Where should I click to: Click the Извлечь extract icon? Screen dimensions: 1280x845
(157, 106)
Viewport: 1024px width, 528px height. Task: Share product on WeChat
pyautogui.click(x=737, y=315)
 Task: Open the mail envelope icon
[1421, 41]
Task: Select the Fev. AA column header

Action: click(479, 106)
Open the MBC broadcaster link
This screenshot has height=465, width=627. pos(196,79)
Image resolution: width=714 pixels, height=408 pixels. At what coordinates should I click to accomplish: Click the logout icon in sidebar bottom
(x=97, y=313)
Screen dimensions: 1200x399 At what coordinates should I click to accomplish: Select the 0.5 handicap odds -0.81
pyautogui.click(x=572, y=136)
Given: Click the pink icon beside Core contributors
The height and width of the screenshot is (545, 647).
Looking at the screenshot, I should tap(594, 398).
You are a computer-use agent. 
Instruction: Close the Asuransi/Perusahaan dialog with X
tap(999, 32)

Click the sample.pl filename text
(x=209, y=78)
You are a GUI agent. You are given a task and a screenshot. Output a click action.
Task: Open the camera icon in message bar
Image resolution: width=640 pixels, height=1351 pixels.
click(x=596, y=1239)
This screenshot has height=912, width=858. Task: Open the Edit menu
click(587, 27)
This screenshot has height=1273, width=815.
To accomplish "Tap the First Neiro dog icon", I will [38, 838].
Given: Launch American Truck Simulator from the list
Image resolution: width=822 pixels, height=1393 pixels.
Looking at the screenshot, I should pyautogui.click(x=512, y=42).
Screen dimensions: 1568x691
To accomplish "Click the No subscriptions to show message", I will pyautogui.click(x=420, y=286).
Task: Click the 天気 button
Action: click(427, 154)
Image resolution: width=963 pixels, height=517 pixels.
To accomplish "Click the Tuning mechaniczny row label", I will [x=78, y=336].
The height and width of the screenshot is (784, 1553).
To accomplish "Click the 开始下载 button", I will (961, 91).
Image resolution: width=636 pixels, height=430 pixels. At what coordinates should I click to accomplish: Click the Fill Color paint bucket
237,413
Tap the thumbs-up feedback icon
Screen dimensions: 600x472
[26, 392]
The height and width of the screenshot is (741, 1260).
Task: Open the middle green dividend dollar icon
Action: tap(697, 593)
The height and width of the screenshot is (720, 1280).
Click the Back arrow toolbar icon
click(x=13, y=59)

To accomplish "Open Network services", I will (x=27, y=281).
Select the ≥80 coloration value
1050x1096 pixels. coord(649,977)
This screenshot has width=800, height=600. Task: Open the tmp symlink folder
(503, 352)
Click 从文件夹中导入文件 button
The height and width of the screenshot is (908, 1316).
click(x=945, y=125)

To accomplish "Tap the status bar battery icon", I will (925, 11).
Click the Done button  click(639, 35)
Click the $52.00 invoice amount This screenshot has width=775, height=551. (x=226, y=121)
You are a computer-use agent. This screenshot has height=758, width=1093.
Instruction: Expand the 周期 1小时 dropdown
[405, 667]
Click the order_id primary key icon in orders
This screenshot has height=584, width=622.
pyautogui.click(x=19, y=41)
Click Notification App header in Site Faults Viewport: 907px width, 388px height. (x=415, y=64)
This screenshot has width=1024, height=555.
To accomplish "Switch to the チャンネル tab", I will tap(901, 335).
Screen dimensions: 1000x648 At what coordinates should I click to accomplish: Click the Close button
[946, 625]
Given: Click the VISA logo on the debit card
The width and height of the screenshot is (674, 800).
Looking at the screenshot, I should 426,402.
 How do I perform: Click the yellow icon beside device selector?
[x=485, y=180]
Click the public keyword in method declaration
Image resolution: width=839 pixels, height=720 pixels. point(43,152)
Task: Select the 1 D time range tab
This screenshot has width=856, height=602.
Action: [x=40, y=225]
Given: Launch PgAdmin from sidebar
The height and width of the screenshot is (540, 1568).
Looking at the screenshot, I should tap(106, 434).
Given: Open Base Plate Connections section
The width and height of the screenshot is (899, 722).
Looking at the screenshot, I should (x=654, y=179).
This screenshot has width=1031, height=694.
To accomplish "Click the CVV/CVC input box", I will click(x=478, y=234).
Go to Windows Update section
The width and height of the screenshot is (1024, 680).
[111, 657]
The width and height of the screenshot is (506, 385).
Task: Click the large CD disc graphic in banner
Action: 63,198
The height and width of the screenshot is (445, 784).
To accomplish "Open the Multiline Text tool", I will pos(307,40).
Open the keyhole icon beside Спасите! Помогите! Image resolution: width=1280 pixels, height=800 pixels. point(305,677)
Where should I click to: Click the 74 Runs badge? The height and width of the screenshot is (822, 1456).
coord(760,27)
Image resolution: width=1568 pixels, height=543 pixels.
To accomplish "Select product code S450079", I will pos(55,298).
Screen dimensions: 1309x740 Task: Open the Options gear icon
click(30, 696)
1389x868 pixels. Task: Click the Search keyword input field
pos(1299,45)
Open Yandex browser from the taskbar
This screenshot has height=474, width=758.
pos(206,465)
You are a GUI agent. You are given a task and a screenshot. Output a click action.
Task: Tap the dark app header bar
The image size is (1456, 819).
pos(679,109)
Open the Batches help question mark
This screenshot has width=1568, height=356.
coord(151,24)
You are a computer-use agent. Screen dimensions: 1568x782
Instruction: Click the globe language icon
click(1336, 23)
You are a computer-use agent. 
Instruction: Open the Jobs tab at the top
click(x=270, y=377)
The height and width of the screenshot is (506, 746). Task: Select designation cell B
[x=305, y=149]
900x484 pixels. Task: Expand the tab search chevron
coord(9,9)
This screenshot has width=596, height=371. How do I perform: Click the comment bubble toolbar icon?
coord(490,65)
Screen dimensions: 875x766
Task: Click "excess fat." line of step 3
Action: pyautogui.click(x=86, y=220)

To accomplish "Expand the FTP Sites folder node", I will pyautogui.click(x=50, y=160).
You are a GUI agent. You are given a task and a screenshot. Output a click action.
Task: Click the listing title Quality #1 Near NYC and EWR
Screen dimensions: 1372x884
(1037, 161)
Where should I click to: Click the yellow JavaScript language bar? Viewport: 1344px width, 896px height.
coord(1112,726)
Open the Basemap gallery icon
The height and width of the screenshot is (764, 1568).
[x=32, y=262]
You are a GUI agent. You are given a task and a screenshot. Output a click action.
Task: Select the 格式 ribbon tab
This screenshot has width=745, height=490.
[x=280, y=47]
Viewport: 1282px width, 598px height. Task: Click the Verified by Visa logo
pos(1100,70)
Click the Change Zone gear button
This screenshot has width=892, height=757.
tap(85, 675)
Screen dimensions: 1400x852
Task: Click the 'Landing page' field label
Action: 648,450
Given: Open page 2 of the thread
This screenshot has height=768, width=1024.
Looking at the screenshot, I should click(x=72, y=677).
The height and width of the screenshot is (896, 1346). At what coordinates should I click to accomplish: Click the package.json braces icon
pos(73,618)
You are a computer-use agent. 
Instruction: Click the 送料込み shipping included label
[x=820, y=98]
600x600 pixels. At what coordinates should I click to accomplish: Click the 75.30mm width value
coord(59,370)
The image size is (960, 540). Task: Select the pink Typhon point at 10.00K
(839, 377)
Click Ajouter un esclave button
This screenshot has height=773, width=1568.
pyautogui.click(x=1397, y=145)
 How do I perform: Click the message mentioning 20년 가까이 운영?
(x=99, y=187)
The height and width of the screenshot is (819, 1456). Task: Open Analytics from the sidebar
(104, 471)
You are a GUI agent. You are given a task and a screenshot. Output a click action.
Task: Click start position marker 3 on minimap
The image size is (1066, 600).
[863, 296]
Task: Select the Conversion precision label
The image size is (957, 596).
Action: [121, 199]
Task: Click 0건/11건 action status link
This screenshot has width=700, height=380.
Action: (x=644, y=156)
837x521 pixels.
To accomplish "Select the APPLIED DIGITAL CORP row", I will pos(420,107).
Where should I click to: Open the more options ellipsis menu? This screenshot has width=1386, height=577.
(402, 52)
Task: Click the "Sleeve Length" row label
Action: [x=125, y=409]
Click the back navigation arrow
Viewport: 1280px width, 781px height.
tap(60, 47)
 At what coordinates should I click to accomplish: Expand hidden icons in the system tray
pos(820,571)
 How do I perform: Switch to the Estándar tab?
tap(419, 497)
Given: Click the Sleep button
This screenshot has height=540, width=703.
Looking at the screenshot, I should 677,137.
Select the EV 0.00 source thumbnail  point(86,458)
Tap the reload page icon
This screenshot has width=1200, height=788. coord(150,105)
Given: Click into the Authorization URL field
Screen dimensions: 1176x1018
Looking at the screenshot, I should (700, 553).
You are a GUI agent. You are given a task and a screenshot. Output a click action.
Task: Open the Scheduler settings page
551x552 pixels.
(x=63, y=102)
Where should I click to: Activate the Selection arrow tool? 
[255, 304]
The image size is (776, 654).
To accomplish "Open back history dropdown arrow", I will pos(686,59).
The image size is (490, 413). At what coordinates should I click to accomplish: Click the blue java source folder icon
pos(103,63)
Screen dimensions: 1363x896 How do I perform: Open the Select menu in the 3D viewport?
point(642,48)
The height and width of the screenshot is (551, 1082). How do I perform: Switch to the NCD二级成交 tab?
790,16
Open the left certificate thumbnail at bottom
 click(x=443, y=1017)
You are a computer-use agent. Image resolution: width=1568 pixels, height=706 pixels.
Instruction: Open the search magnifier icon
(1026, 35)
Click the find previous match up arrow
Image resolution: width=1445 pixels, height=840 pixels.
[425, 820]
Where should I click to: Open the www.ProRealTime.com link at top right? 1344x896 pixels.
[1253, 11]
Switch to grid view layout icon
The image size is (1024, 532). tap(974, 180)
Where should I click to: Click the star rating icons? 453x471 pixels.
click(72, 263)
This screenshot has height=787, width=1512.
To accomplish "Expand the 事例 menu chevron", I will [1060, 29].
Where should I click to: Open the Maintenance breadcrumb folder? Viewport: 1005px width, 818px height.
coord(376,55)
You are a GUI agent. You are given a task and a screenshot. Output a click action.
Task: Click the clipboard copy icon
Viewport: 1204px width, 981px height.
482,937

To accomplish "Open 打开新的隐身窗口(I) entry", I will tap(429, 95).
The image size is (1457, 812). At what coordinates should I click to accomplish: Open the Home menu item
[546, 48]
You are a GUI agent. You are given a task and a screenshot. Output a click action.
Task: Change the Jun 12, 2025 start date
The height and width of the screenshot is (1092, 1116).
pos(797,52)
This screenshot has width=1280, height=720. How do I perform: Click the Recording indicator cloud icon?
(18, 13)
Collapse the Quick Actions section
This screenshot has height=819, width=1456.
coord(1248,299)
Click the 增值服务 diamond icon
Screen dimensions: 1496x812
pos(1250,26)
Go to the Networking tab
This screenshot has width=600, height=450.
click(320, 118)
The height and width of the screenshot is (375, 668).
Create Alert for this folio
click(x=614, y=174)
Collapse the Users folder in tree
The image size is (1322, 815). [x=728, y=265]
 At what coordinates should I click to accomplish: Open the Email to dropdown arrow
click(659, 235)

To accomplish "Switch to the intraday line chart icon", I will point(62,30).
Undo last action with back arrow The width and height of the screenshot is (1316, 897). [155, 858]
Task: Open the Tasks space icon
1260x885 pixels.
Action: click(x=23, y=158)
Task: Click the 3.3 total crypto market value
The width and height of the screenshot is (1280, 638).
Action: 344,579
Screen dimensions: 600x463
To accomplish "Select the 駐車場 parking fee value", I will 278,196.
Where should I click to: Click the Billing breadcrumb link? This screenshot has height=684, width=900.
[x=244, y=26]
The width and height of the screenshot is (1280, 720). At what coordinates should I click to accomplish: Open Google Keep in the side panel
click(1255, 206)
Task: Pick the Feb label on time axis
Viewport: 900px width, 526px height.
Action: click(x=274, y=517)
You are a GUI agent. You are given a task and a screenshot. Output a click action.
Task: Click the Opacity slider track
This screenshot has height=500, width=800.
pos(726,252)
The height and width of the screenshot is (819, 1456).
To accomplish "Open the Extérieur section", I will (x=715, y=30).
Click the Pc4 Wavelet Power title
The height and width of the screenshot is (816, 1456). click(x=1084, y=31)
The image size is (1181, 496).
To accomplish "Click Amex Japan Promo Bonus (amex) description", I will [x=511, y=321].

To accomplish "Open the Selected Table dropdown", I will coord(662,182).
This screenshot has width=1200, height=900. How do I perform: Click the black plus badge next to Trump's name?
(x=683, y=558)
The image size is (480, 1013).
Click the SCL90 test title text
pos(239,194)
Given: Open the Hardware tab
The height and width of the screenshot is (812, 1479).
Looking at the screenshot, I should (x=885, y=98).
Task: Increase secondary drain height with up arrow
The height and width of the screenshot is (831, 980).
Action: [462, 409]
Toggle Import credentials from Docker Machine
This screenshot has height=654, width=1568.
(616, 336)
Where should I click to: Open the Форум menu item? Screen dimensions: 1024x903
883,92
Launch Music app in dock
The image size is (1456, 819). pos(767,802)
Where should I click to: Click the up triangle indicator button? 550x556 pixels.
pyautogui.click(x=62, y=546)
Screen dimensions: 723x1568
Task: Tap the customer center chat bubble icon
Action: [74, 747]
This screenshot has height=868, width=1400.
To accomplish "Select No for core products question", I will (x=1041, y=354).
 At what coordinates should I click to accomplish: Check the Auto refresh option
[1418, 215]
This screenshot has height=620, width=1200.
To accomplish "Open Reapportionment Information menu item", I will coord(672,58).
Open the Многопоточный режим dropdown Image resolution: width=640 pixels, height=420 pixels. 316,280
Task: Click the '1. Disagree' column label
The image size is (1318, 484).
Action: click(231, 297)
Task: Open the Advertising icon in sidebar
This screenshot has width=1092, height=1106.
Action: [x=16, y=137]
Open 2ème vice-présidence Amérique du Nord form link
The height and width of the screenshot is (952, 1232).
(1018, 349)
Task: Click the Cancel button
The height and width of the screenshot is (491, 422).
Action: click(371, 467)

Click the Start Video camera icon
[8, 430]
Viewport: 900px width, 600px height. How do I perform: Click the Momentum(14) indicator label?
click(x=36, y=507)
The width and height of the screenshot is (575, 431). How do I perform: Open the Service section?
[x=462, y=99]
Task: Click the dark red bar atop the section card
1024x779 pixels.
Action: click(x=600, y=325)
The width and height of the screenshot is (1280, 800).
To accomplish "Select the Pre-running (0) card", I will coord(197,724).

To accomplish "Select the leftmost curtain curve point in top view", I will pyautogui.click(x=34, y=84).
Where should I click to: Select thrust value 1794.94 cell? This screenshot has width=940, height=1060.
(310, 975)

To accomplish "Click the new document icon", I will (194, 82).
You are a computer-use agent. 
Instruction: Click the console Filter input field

+ + + + + + +

_Written exercise:_
Update the records from the start through the line with "Action: click(479, 106)" by changing "Task" to "Goal" and keeping everything else the same. Return only those lines.

_Output:_
Where should I click to: Click the Извлечь extract icon? Screen dimensions: 1280x845
(157, 106)
Viewport: 1024px width, 528px height. Goal: Share product on WeChat
pyautogui.click(x=737, y=315)
 Goal: Open the mail envelope icon
[1421, 41]
Goal: Select the Fev. AA column header

Action: click(479, 106)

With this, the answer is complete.